TEACHING/CONFERENCES/READINGS/COMMUNITY She has taught at Parsons School of Design, New School University; Cave Canem New York Regional Workshops; Naropa University; and Sarah Lawrence College. At the Poetry Project at St. Marks Church, she taught a workshop" Basic and Bold" for practicing writers and at the Solstice Creative Writing Conference at Pine Manor College, www.pmc.edu in June 2008. In 2008, she was appointed as a Fellow to the Black Earth Institute, a progressive "think tank of artists, scholars and activists, www.blackearthinstitute.org and was elected as a Fellow to Council for the Virginia Center for Creative Arts in 2007. She has served as a juror for three NYFA Poetry Fellowship panels; for the 2002 Poetry in Translation Prize from P.E.N. American Center; and as a panelist for the Literature Program of the New York State Council on the Arts.

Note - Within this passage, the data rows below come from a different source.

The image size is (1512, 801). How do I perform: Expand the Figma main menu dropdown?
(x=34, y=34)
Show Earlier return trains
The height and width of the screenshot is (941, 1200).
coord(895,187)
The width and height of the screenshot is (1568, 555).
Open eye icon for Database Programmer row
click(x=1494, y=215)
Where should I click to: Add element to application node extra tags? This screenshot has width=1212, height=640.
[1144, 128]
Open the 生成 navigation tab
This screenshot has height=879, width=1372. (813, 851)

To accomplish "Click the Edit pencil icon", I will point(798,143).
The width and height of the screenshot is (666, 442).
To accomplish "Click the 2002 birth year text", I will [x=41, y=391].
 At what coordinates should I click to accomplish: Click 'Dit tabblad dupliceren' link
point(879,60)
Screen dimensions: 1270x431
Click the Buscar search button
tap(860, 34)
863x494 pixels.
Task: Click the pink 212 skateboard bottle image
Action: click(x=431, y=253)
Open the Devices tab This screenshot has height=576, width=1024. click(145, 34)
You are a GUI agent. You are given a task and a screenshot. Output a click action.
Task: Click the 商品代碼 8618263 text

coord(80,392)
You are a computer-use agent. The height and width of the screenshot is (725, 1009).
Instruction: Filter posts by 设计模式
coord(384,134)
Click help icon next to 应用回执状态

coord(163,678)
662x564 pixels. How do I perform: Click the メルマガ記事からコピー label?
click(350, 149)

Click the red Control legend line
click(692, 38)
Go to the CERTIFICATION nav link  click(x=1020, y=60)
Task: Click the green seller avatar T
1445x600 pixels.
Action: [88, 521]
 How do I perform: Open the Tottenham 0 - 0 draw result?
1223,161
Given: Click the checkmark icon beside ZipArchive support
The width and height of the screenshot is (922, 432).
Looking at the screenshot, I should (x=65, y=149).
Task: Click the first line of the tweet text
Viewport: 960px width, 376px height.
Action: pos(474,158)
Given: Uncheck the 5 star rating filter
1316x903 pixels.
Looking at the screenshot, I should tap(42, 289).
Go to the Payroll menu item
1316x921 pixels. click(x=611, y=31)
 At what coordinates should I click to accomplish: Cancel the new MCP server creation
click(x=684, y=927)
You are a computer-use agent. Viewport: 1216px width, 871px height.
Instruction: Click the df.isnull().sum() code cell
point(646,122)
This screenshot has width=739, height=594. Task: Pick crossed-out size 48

In March 2008, she moderated a poetry panel at the 9th National Black Writers Conference at Medgar Evers College, see www.mec.cuny.edu/blacklitcenter. She participated in the Yari Yari and Yari Yari Pambieri conferences at NYU and moderated the panel, “Art as a Weapon” at Medgar Evers College in 2004. She has performed and/or held workshops at a range of venues such asSan Francisco State University's Poetry Center, The California College of Art, The Arkansas Literary Festival, Barnes & Noble at Astor Place, Lesley University, Columbia College in Chicago, Chicago State University, Woodland Pattern, Fordham University, Poets Out Loud series; University Rhode Island Read/Write series; Bread Loaf, Hollins University, Rhodes College, Intersection, Just Buffalo, St. Mark’s Poetry Project, Poets House, The New Museum of Contemporary Art, the Nuyorican Poets Café, the Bowery Poetry Club, McNally Robinson Bookstore, the University of Kansas at Lawrence, the Center for Book Arts, the Envision Festival at Bard College, University of Rhode Island, and the Studio Museum of Harlem.